Une septuagénaire a été retrouvée morte en avril. Son mari est passé aux aveux et a mis en cause sa fille, qui dément.

de
Christian Humbert
La villa où le crime se serait produit appartenait à la victime.

La villa où le crime se serait produit appartenait à la victime.

chu

«Je n'ai pas assassiné ma mère»: voilà ce que répète D. depuis son arrestation en juin. Elle est toujours détenue, sous la lourde prévention d'assassinat. C'est aussi le cas de son père, âgé de 80 ans. Il aurait frappé à mort son épouse de 70 ans, avec laquelle il a avait des rapports très conflictuels.

Les faits se seraient déroulés mi-décembre 2016 à leur domicile de la Riviera. Trois reconstitutions n'ont rien changé à la version de D., dont la demande de libération, portée jusqu'au Tribunal fédéral, a été refusée cet été. «D. n'est pour rien dans ce décès, affirme son avocat. Elle n'a été avisée qu'après. Elle a vu sa mère morte. Que pouvait-elle faire? Dénoncer son père?» Selon Me César Montalto, la fille, sous le choc, voulait éviter la prison à son père et s'est trouvée prise dans un engrenage.

Le cadavre serait resté plusieurs jours dans la villa, probablement dans le container à eau qui a ensuite été abandonné près du cimetière des Monts-­de-Corsier. C'est là que le corps a été découvert, quatre mois plus tard. Père et fille avaient tenté de faire croire à une disparition, parquant le véhicule de la victime près du Rhône pour renforcer cette thèse.

Le père a fini par avouer et a mis en cause sa fille. «Mais il n'a jamais dit qu'elle était présente. C'est un trou noir en ce qui concerne le crime lui-même. L'objet éventuellement utilisé n'a pas été retrouvé», complète Me Montalto. Il s'étonne de n'avoir pu consulter aucun rapport d'autopsie, six mois après la découverte du corps.

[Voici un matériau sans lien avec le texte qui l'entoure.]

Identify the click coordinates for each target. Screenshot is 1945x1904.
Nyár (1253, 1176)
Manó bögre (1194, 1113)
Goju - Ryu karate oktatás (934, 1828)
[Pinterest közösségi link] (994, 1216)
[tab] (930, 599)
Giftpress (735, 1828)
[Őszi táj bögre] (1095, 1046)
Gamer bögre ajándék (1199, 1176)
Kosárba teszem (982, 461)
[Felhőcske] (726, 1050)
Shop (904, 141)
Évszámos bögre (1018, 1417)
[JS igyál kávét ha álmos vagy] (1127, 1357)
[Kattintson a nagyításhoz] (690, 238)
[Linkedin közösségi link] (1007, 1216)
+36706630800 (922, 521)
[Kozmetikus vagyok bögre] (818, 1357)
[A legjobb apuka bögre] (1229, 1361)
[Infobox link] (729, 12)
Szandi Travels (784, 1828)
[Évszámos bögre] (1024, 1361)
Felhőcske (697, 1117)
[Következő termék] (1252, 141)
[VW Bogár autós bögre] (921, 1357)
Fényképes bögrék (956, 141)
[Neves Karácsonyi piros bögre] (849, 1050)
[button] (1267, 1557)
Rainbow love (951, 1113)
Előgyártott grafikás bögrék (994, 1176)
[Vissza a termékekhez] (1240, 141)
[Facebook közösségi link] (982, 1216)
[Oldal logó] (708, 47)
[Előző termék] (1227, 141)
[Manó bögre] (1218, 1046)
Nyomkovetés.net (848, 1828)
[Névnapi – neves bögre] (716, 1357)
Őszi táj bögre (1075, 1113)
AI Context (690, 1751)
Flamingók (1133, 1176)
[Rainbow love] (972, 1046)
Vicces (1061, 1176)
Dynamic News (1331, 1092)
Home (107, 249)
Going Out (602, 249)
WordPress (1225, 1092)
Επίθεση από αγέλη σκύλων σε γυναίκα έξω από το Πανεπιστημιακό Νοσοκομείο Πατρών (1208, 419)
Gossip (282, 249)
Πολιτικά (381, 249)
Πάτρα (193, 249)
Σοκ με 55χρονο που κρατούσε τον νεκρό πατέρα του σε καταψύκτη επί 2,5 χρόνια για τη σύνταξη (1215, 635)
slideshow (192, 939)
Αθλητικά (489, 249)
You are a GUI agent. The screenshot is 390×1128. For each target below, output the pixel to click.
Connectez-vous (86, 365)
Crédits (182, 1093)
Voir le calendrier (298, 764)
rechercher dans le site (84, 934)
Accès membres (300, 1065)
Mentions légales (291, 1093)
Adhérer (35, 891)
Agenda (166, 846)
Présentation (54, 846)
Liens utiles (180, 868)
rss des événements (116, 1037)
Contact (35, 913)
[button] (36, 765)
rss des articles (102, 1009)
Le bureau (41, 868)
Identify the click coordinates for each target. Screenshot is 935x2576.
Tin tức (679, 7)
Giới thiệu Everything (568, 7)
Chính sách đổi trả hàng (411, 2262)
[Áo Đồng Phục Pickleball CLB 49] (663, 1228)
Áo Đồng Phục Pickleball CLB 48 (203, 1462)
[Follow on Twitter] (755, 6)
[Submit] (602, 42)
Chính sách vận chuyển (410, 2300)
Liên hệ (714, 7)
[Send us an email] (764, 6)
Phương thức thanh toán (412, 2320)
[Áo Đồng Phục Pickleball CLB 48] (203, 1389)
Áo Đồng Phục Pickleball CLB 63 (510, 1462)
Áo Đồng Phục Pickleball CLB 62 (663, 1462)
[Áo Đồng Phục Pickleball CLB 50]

«Le dossier est vide», selon l'avocat

«Il n'y a aucun mobile. L'argent n'est pas en cause: ma cliente venait de retrouver du travail. Il n'y a que des soupçons, pas de preuves. Le dossier est vide», conclut l'avocat de D. La détention de cette femme est d'autant plus difficile à supporter qu'elle a été frappée par une codétenue. «Elle en porte encore les marques. Elle a déposé plainte», commente Me Montalto. Le mari de D. est quant à lui prévenu d'entrave à l'action pénale mais il n'a pas été placé en détention.

Ton opinion

Trouvé des erreurs?Dites-nous où!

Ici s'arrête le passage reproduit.